··· Supplied entries

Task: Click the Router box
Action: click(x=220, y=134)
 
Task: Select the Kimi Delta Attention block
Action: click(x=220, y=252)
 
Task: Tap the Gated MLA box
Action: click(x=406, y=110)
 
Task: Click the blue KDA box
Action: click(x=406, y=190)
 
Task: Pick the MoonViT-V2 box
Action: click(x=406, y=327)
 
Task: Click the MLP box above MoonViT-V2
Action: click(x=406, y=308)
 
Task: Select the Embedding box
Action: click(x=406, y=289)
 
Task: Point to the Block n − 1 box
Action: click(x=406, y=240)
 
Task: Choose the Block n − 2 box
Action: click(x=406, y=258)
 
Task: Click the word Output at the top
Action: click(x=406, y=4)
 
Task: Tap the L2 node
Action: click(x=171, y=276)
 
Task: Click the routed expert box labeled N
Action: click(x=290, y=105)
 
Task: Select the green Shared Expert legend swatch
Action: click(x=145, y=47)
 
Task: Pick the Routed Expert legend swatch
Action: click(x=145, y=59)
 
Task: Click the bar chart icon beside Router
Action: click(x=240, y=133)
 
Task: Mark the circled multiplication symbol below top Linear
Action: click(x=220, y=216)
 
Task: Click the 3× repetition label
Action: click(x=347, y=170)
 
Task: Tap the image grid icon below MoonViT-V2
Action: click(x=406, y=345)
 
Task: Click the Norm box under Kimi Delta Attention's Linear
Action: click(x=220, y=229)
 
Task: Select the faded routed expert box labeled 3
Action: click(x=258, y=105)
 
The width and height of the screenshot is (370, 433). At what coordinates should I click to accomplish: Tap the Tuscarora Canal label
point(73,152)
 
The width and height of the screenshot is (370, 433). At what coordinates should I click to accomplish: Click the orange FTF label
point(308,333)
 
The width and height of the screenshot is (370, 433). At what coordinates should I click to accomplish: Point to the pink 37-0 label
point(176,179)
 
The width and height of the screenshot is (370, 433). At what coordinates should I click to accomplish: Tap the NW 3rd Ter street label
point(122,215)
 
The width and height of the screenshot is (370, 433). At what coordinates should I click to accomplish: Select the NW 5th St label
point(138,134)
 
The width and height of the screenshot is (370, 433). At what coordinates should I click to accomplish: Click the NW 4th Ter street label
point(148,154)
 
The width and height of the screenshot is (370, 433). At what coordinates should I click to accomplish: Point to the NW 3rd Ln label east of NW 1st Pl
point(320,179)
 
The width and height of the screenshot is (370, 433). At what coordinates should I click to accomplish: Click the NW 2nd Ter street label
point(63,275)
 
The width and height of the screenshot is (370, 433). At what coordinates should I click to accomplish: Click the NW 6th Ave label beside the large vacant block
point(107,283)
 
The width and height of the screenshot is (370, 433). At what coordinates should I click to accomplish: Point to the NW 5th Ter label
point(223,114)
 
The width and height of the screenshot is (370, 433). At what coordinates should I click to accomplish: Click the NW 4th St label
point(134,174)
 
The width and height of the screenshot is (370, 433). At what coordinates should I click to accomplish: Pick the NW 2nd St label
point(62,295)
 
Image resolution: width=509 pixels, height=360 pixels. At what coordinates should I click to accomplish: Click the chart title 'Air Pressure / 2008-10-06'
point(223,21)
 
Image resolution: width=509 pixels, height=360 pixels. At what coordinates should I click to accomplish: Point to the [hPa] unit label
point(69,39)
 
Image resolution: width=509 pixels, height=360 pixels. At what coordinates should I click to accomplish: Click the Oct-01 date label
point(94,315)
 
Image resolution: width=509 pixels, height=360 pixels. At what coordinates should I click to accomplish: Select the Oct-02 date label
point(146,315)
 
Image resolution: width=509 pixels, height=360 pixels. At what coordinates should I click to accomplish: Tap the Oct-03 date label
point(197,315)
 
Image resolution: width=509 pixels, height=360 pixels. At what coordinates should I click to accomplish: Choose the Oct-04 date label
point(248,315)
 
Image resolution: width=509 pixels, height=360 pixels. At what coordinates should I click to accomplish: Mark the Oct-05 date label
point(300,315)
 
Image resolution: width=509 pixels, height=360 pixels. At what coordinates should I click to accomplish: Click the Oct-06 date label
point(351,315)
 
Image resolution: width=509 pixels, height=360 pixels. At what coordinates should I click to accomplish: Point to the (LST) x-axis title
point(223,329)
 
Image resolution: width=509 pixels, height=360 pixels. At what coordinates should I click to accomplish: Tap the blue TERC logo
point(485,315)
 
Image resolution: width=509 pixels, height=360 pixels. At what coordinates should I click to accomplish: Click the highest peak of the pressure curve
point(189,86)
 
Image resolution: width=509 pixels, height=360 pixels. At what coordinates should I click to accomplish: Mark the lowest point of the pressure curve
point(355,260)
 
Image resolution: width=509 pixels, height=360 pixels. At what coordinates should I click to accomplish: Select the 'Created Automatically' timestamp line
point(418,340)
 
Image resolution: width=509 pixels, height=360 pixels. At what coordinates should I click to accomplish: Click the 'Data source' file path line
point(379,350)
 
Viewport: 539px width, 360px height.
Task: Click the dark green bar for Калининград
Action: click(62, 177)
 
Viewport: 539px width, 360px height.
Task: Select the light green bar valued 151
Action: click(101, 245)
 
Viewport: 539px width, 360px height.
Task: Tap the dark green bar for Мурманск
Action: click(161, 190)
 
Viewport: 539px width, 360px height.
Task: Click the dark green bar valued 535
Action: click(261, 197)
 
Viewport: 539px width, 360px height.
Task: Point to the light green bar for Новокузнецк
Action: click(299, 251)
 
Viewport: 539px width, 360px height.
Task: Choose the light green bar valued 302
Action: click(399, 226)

······

▶ _Task to complete_
Find each line in the items above that contains the word "swatch", and copy those lines.

▶ _Answer for the task_
Task: Select the green Shared Expert legend swatch
Task: Pick the Routed Expert legend swatch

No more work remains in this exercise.